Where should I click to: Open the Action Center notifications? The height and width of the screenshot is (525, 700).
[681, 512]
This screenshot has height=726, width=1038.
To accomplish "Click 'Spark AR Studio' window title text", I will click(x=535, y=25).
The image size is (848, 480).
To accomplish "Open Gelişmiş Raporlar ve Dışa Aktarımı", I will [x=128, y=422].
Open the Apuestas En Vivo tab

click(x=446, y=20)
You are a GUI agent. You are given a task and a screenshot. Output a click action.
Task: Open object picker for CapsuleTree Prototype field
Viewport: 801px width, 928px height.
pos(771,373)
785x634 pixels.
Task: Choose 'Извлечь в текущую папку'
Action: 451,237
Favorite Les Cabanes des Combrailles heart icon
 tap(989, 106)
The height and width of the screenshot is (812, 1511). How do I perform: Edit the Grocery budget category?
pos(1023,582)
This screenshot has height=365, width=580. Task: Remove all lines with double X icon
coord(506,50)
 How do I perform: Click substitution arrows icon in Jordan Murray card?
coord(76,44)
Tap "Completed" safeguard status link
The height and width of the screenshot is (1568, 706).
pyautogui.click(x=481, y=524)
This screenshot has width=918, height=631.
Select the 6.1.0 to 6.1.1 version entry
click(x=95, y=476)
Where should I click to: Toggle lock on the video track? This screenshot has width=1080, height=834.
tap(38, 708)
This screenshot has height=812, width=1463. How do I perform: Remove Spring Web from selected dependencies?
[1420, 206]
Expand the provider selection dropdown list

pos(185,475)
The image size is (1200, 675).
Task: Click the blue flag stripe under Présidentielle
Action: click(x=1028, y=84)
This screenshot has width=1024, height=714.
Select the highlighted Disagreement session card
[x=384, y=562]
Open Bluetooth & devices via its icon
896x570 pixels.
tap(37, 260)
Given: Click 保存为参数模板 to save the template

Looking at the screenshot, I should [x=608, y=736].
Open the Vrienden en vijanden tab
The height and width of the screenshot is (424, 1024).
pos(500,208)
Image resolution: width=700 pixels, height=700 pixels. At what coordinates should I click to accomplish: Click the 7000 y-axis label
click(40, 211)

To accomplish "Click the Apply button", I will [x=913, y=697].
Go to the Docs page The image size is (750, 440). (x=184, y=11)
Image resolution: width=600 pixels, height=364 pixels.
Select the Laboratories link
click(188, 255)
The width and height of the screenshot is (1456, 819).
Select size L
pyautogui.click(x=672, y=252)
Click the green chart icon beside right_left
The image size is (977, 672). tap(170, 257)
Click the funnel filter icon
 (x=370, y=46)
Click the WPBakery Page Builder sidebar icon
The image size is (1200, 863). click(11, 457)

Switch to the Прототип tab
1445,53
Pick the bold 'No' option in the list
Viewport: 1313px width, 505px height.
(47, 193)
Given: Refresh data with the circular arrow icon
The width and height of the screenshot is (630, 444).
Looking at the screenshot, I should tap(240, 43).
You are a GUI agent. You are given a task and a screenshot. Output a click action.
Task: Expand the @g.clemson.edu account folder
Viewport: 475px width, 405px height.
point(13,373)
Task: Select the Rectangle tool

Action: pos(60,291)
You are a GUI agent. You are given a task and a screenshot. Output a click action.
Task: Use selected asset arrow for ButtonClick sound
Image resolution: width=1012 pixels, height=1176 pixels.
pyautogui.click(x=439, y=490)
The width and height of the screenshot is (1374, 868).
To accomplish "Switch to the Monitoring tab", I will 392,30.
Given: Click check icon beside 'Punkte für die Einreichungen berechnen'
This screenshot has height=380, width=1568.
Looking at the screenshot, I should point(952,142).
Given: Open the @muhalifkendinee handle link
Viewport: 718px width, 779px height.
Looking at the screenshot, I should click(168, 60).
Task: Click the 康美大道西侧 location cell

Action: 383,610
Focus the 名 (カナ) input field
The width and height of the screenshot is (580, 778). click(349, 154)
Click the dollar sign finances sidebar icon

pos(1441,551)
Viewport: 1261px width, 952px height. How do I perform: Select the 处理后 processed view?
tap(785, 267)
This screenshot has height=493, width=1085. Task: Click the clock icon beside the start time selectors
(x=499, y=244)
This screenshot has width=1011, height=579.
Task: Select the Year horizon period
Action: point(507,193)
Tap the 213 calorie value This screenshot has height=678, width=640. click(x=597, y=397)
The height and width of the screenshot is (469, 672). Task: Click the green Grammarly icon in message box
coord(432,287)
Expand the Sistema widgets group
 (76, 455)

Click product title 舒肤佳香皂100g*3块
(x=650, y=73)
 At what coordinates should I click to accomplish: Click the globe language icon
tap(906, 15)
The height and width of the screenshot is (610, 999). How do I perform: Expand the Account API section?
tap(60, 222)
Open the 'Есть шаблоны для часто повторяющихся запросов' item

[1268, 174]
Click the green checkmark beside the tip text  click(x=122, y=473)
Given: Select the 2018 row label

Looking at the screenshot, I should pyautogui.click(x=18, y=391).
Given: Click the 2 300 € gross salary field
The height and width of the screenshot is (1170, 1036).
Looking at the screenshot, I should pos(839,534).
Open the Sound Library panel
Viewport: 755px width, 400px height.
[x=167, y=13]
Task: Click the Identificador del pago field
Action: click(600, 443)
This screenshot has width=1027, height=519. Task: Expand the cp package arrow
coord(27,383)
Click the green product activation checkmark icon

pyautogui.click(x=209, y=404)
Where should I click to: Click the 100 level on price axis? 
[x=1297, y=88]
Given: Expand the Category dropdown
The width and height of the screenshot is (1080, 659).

Brief:
Pull out every line of the records that includes the string "text".

Task output:
To accomplish "Click 'Spark AR Studio' window title text", I will click(x=535, y=25).
Click the green checkmark beside the tip text  click(x=122, y=473)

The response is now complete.